▸ **WHAT YOU HAVE TO DO**
Copy out the data without any change, starting at the line that contains "Image resolution: width=1580" and ending at the line that contains "(562, 227).", with both of those lines included.

:: DATA EXCERPTS ::

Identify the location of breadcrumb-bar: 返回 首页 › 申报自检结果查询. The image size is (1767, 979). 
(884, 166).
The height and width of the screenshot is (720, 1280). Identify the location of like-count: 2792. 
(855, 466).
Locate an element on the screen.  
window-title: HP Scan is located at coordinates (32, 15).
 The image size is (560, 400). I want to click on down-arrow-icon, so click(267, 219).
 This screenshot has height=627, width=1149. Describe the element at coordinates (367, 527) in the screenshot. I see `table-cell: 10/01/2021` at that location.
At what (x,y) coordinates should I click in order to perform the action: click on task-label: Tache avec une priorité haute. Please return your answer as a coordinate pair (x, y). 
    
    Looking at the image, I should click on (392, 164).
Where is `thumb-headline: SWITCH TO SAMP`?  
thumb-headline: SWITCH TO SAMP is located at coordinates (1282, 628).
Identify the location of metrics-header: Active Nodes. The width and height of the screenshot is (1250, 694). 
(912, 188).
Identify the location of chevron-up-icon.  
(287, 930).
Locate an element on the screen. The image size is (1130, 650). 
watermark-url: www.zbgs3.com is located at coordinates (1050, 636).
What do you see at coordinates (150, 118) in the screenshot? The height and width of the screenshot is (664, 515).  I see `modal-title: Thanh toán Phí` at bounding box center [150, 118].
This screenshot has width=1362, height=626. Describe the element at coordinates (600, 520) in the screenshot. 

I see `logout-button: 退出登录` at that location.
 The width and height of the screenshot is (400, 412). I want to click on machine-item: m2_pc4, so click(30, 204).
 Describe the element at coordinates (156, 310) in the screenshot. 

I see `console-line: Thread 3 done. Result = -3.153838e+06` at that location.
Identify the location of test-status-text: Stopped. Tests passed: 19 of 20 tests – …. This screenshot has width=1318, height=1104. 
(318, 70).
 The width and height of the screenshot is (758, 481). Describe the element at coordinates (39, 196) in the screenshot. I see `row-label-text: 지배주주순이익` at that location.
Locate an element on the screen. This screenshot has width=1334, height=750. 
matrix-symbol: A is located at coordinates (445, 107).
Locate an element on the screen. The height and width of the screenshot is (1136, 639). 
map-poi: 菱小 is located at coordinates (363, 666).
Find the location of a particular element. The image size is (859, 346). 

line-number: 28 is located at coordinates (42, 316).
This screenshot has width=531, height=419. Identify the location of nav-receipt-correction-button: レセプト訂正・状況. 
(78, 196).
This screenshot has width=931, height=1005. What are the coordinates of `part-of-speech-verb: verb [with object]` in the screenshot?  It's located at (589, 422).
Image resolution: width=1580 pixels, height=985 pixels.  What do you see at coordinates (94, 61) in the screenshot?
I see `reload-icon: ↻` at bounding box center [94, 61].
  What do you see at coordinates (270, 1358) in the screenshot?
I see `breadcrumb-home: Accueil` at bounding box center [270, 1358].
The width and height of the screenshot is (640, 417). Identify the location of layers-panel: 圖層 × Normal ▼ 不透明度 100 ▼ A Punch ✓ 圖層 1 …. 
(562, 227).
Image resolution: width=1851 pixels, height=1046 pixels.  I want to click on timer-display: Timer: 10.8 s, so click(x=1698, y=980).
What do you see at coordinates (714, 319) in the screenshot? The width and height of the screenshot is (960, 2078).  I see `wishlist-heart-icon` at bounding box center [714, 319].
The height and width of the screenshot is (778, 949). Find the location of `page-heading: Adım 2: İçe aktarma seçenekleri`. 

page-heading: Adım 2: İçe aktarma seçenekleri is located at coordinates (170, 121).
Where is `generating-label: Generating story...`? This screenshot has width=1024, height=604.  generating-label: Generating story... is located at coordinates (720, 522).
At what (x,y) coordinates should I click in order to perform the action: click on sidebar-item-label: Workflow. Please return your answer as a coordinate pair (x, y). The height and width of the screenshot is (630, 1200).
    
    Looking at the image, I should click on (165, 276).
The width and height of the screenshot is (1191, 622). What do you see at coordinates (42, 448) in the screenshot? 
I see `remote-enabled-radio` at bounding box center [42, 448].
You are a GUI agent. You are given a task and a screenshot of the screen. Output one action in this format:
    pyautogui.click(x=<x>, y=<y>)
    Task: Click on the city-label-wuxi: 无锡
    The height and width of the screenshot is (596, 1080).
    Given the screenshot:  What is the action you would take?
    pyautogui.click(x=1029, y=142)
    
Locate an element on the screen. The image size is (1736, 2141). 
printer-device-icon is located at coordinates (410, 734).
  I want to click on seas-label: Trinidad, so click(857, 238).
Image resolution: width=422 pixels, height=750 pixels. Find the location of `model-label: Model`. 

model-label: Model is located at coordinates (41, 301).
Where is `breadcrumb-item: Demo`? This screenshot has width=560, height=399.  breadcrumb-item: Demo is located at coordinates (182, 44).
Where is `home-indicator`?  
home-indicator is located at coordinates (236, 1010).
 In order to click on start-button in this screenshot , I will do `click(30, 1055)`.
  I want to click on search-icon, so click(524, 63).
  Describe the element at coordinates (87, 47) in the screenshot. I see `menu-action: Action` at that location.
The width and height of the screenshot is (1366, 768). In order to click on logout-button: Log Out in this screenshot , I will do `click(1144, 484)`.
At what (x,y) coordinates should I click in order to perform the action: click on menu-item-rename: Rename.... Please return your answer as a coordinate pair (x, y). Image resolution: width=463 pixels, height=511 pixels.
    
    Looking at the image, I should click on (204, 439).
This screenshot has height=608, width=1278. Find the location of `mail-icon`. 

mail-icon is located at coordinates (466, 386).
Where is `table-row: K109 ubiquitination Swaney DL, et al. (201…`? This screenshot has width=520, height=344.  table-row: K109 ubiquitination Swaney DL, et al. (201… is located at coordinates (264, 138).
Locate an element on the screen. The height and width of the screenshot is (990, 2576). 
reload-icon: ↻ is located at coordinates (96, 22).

:::

▸ **COMPLETED TASK**
Image resolution: width=1580 pixels, height=985 pixels.  What do you see at coordinates (94, 61) in the screenshot?
I see `reload-icon: ↻` at bounding box center [94, 61].
  What do you see at coordinates (270, 1358) in the screenshot?
I see `breadcrumb-home: Accueil` at bounding box center [270, 1358].
The width and height of the screenshot is (640, 417). Identify the location of layers-panel: 圖層 × Normal ▼ 不透明度 100 ▼ A Punch ✓ 圖層 1 …. 
(562, 227).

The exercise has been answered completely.